Le armi, sempre le armi
L’Italia annuncia che userà «razzi di precisione su obiettivi mirati» contro l’esercito di Gheddafi. Lo sconcerto del vescovo Martinelli
E così anche l’Italia ha deciso di scendere in campo con i propri mezzi militari per risolvere una “guerra” dichiarata con troppa fretta e proseguita con decisioni d’impeto di strateghi militari e politici di alcune nazioni europee. Si pensava che la questione sarebbe stata risolta in pochi giorni, massimo qualche settimana, ed ora ci si ritrova con un conflitto di cui non si riesce ancora a vedere la fine.
Sin dalle prime battute avevamo espresso su queste colonne dieci perplessità, tra cui quella di non poter prevedere l’esito del conflitto e soprattutto la sua durata. Timore puntualmente confermato dai fatti. Oggi la dichiarazione del governo, forse dettata anche dall’appuntamento odierno tra Sarkozy e Berlusconi, pare proseguire in una logica non lungimirante.
Il vescovo di Tripoli, mons. Giovanni Martinelli non riesce a nascondere la sua «profonda tristezza per una decisione che contribuirà solamente a peggiorare la situazione.
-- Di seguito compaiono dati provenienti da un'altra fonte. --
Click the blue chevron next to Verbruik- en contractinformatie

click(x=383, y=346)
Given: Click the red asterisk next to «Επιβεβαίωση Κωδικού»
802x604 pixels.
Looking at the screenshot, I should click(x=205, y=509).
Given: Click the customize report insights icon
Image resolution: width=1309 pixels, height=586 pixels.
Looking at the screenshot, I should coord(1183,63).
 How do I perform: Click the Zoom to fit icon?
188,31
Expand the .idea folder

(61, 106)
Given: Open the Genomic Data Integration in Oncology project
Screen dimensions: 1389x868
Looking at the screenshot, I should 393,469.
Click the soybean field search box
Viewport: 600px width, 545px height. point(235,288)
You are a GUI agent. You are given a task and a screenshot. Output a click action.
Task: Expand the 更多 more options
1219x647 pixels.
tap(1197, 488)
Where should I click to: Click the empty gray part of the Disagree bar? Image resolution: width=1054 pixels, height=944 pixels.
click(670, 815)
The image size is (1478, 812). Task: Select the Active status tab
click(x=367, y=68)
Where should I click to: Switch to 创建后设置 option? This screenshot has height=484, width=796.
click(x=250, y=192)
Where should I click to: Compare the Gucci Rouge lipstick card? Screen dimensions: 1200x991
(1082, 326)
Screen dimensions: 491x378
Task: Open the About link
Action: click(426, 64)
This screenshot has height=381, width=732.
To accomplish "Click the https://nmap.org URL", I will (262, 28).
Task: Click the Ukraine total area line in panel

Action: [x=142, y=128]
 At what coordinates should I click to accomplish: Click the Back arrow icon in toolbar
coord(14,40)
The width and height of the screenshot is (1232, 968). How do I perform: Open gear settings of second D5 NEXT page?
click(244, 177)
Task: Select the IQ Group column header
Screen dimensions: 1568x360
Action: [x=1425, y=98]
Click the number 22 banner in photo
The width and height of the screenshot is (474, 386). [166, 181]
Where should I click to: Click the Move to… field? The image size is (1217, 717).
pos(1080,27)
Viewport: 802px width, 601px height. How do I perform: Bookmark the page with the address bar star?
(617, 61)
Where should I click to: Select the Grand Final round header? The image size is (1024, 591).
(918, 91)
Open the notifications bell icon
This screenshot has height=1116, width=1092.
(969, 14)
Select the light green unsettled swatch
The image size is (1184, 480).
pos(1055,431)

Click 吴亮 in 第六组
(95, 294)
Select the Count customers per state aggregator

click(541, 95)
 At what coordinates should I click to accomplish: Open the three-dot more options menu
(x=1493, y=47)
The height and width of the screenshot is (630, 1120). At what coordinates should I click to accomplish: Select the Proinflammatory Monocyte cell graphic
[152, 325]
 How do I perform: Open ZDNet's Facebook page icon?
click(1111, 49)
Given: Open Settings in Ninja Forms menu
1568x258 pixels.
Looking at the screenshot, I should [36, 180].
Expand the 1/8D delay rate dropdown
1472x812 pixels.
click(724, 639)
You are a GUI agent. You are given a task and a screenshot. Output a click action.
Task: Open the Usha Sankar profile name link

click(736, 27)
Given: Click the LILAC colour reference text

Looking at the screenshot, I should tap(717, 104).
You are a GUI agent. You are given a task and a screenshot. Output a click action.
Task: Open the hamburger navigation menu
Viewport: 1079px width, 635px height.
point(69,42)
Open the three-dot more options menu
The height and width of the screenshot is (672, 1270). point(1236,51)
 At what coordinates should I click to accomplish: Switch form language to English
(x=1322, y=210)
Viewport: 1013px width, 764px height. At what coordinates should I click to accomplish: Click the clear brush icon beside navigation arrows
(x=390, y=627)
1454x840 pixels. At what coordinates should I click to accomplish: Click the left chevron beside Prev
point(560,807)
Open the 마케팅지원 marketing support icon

Non riesco a capire la logica che sta dietro all’intervento odierno, non riesco a capire come si possa riuscire a risolvere il problema libico con qualche missile in più». Ed esprime seri dubbi sul fatto che Gheddafi possa essere eliminato in questo modo. «La situazione della popolazione – continua con calore – peggiora di giorno in giorno, e la penuria comincia a farsi sentire, soprattutto per quanto riguarda la benzina», ammette Martinelli. Il quale elogia «la straordinaria compattezza della comunità cattolica, in particolare dei filippini, che non cessano di servire la pace».
Soprattutto, e questo ci preme riaffermarlo, colpisce ancora la mancanza di prospettiva nella vicenda libica, l’assenza di una visione e una strategia europee: solo le armi paiono capaci di dirimere una vicenda nella quale invece sarebbe stato utilissimo e indispensabile usare le armi della diplomazia e del convincimento. Tra l’altro colpisce il fatto che si consideri quello libico come un caso a sé stante, senza collegamenti con quanto sta avvenendo negli altri Paesi nordafricani e arabi in genere. La considerazione positiva dell’Europa in tali Paesi, purtroppo, sta rapidamente calando.
Speriamo solo che ora non ci si trovi con un nuovo Afghanistan alle porte di casa. E che l’ulteriore passo non sia quello dell’intervento delle truppe di terra.